Definition of irrational in English:

irrational

adjective

  • 1Not logical or reasonable.

    ‘irrational feelings of hostility’
    • ‘He had a very short fuse and he could be totally irrational at times.’
    • ‘Australians aren't at all used to visceral and irrational hatred directed at them.’
    • ‘Crowds and mobs are not completely irrational, but they have their own logic.’
    • ‘I believe that the seemingly irrational logic of the national can still promote everyday alliances and popular mobilizations.’
    • ‘Power sets the guidelines by which we measure what is reasonable and what is irrational.’
    • ‘Identify and uproot irrational beliefs that lead you to place unrealistic demands on yourself.’
    • ‘Chris smiled, sure that Seth's fears were completely irrational.’
    • ‘The author of the piece argues that our attitude towards it is mostly irrational prejudice.’
    • ‘She had never known for her daughter to be so irrational, so crazy.’
    • ‘Home values have soared to high levels in many countries as irrational exuberance grips the markets.’
    • ‘Without that insight, a supplier can encounter fewer surprises by evaluating even seemingly irrational scenarios.’
    • ‘But Delta's seemingly irrational behavior has a very logical explanation.’
    • ‘By absurd, I do not mean silly, but absurd as is in the illogical or irrational.’
    • ‘I have an irrational dislike of cell phones.’
    • ‘Their hostility towards each other, however, was tangible and frequently led to quite irrational behaviour.’
    • ‘If it hadn't seemed so irrational, she would have begged him not to go.’
    • ‘Booze and cocaine corroded his sanity and left him with a legacy of irrational behaviour.’
    • ‘The more irrational and illogical someone becomes, the more logical and incisive I become.’
    • ‘I am sort of notorious for my utterly irrational fears.’
    • ‘Solutions that would seem logical to us would seem totally irrational to them.’
    unreasonable, illogical, groundless, baseless, unfounded, unjustifiable, unsound
    View synonyms
    1. 1.1 Not endowed with the power of reason.
      • ‘Man is an irrational being, morals are irrational, and have no metaphysical foundation which make them "real" or worth paying any attention to.’
      • ‘Whenever you encounter a system that seems so irrational, you should ponder what's going on beneath the surface.’
  • 2Mathematics
    (of a number, quantity, or expression) not expressible as a ratio of two integers, and having an infinite and non-recurring expansion when expressed as a decimal. Examples of irrational numbers are the number π and the square root of 2.
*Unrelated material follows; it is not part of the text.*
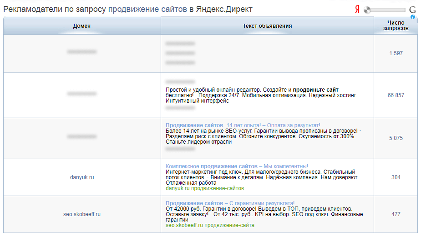Click the 477 requests count for seo.skobeeff.ru
Viewport: 421px width, 233px height.
coord(396,214)
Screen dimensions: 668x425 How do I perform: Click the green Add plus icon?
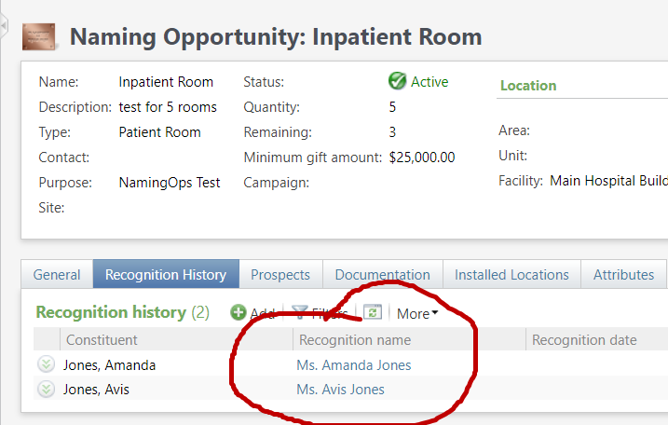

    • ‘A transcendental number is an irrational number that is not a root of any polynomial equation with integer coefficients.’
    • ‘What about a seed angle derived from the golden ratio, an irrational number?’
    • ‘How can mathematical concepts like points, infinitesimally small quantities, or irrational numbers be anything but products of our minds?’
    • ‘He considered computation with irrational numbers and polynomials to be part of algebra.’
    • ‘The square root of 2 is an irrational number because it can't be written as a ratio of two integers.’

noun

Mathematics
  • An irrational number or quantity; a surd.

    • ‘His commentary to Euclid is of interest because of its discussion of unordered irrationals.’
    • ‘If we chop off an infinite cfe after a finite number of steps then we will create a rational approximation to the original irrational.’
    • ‘Eudoxus's definition of equal ratios corresponds exactly to the modern theory of irrationals.’
    • ‘Any finite segment can be continued to produce a rational and any finite segment can be continued to produce an irrational.’
    • ‘Whether such quirks in the irregularity of irrationals have any implications for number theory remains an open question for mathematicians.’

Origin

Late Middle English: from Latin irrationalis, from in- ‘not’ + rationalis (see rational).